-- start of Supplied information --

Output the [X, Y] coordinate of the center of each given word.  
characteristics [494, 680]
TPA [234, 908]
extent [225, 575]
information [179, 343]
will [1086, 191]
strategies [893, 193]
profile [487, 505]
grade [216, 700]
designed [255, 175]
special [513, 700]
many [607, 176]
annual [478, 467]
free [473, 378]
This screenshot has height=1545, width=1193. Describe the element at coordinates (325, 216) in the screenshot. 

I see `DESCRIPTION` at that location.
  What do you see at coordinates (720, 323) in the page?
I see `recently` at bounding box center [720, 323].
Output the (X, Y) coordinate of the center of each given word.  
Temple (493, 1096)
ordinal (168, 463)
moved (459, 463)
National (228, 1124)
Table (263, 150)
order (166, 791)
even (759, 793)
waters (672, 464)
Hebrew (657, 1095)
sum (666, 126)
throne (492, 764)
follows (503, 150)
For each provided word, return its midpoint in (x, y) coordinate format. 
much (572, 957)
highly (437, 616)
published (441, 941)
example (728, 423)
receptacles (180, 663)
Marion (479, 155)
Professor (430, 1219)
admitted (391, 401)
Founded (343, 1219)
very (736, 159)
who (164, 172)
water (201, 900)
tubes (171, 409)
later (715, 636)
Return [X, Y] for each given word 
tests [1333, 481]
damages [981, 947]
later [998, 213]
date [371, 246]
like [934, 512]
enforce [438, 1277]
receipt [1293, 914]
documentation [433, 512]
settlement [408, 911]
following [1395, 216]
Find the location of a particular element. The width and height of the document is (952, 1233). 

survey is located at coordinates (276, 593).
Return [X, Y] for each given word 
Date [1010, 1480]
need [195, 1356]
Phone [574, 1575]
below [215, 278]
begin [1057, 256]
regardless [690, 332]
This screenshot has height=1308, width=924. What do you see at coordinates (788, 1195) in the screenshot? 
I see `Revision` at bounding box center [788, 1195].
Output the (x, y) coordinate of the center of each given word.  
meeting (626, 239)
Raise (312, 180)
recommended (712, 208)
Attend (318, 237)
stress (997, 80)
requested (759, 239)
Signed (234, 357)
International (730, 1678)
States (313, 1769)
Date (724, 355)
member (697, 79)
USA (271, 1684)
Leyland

-- end of Supplied information --

Given problem = Extract the lines above exactly, from the line with "This screenshot has height=1545, width=1193." up to and including the line with "moved (459, 463)".

Task answer =
This screenshot has height=1545, width=1193. Describe the element at coordinates (325, 216) in the screenshot. 

I see `DESCRIPTION` at that location.
  What do you see at coordinates (720, 323) in the page?
I see `recently` at bounding box center [720, 323].
Output the (X, Y) coordinate of the center of each given word.  
Temple (493, 1096)
ordinal (168, 463)
moved (459, 463)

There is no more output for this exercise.